Extracted data entries
####################

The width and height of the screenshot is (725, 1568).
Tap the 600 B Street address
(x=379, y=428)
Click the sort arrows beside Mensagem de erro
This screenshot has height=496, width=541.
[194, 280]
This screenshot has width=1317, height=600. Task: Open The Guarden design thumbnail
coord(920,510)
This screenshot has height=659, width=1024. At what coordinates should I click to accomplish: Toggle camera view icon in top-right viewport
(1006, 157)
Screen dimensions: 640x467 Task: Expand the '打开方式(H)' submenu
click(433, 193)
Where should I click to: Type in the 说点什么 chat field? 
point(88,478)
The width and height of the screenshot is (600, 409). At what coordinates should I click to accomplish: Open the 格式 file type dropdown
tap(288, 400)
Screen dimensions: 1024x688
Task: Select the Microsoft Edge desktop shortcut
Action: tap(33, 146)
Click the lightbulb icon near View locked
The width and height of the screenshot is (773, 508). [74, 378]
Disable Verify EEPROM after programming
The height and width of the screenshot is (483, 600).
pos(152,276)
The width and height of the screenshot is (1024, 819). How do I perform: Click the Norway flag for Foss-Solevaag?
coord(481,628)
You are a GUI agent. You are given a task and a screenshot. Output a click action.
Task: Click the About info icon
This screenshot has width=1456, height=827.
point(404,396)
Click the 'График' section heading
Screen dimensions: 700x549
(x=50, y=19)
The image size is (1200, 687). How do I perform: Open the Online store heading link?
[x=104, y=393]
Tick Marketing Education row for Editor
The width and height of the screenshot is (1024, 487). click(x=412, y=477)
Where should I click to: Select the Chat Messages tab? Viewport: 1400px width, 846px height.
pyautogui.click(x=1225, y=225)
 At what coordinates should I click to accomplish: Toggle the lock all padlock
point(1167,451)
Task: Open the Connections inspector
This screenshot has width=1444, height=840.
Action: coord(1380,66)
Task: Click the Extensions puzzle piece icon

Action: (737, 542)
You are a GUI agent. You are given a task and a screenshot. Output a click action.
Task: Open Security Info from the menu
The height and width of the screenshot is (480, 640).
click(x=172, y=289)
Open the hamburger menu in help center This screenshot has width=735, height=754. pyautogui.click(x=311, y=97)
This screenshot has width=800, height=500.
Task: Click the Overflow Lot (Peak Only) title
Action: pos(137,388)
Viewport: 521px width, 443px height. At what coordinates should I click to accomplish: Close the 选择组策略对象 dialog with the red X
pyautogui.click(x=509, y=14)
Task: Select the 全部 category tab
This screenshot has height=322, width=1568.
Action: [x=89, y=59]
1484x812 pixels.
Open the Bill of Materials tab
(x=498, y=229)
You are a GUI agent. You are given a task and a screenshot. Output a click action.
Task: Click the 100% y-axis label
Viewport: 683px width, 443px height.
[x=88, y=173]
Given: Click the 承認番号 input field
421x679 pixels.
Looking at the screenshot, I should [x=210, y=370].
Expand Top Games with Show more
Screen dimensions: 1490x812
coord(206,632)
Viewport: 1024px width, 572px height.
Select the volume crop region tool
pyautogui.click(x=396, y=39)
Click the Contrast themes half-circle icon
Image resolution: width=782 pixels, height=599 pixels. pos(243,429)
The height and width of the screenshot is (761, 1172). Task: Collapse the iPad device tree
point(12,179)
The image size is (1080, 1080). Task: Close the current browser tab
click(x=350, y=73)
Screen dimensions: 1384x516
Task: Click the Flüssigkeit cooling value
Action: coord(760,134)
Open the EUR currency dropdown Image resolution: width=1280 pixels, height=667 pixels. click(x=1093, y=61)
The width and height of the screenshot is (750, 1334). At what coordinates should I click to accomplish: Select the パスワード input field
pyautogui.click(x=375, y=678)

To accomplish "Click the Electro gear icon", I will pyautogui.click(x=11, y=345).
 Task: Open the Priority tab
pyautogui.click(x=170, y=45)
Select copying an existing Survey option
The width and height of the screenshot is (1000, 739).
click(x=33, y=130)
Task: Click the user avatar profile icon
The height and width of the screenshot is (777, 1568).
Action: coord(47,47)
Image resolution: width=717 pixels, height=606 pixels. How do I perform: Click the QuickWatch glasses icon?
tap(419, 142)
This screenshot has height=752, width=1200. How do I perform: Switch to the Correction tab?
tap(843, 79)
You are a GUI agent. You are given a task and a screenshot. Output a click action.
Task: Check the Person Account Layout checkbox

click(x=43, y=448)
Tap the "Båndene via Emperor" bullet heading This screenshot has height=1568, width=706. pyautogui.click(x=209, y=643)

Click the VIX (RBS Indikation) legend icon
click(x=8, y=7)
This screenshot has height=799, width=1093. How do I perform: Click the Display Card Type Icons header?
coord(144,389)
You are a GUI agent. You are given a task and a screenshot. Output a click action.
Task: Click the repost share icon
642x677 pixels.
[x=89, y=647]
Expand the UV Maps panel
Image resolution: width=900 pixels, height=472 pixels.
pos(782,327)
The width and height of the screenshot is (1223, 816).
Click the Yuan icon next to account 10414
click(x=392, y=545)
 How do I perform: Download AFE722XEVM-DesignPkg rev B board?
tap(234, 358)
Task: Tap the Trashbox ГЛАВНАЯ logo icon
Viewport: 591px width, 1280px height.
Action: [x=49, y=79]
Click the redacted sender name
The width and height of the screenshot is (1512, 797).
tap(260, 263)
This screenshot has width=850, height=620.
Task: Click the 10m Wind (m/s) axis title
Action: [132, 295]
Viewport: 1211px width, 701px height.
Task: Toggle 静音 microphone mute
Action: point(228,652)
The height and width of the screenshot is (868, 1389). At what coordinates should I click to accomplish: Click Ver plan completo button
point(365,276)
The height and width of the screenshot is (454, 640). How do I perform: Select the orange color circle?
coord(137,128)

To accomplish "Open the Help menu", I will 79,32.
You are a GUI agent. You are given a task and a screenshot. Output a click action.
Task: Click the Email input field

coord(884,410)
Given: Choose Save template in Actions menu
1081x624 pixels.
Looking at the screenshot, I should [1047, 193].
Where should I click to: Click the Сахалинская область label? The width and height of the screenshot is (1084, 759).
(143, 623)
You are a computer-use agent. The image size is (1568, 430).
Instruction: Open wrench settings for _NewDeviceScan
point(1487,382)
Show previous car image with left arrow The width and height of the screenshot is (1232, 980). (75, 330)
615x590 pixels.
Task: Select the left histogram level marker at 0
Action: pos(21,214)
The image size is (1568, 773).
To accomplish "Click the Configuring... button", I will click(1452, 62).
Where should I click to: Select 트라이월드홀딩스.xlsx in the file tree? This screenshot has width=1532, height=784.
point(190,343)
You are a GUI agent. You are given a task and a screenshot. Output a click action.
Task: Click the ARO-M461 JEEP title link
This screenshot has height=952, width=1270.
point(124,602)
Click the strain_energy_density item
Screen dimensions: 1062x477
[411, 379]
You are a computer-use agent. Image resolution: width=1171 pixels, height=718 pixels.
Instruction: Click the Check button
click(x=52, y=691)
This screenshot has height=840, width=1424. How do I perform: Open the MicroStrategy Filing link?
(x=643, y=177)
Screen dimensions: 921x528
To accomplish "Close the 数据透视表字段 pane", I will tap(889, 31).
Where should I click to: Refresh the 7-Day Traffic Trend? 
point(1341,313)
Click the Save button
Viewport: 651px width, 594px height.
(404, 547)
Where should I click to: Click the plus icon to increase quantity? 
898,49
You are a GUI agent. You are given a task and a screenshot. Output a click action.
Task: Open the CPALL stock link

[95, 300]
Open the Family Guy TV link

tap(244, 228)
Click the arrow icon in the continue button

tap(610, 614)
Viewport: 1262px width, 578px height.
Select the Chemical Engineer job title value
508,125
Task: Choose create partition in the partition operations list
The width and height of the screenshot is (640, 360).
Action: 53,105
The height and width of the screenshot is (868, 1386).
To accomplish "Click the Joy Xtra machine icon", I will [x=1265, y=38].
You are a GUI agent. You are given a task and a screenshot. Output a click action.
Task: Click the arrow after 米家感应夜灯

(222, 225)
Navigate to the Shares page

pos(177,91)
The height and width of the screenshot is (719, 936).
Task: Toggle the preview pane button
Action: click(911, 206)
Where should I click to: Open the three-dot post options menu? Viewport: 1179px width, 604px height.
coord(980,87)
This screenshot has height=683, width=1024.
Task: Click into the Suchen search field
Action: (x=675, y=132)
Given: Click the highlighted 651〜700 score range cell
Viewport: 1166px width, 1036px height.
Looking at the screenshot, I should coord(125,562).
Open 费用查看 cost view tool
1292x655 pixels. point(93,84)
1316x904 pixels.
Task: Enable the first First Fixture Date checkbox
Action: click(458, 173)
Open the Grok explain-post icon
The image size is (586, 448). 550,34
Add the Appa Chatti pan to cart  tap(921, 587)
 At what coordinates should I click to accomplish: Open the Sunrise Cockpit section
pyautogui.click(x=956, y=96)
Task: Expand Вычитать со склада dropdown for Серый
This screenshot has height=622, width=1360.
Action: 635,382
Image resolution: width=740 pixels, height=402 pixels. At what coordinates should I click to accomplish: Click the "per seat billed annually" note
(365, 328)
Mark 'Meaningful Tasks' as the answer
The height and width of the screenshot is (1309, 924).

####################

_What the exercise asks_
Restate exactly the records above from their first line through the line that holds "Task: Open the Connections inspector", please, including both and leaving out all others.

_Worked solution_
The width and height of the screenshot is (725, 1568).
Tap the 600 B Street address
(x=379, y=428)
Click the sort arrows beside Mensagem de erro
This screenshot has height=496, width=541.
[194, 280]
This screenshot has width=1317, height=600. Task: Open The Guarden design thumbnail
coord(920,510)
This screenshot has height=659, width=1024. At what coordinates should I click to accomplish: Toggle camera view icon in top-right viewport
(1006, 157)
Screen dimensions: 640x467 Task: Expand the '打开方式(H)' submenu
click(433, 193)
Where should I click to: Type in the 说点什么 chat field? 
point(88,478)
The width and height of the screenshot is (600, 409). At what coordinates should I click to accomplish: Open the 格式 file type dropdown
tap(288, 400)
Screen dimensions: 1024x688
Task: Select the Microsoft Edge desktop shortcut
Action: tap(33, 146)
Click the lightbulb icon near View locked
The width and height of the screenshot is (773, 508). [74, 378]
Disable Verify EEPROM after programming
The height and width of the screenshot is (483, 600).
pos(152,276)
The width and height of the screenshot is (1024, 819). How do I perform: Click the Norway flag for Foss-Solevaag?
coord(481,628)
You are a GUI agent. You are given a task and a screenshot. Output a click action.
Task: Click the About info icon
This screenshot has width=1456, height=827.
point(404,396)
Click the 'График' section heading
Screen dimensions: 700x549
(x=50, y=19)
The image size is (1200, 687). How do I perform: Open the Online store heading link?
[x=104, y=393]
Tick Marketing Education row for Editor
The width and height of the screenshot is (1024, 487). click(x=412, y=477)
Where should I click to: Select the Chat Messages tab? Viewport: 1400px width, 846px height.
pyautogui.click(x=1225, y=225)
 At what coordinates should I click to accomplish: Toggle the lock all padlock
point(1167,451)
Task: Open the Connections inspector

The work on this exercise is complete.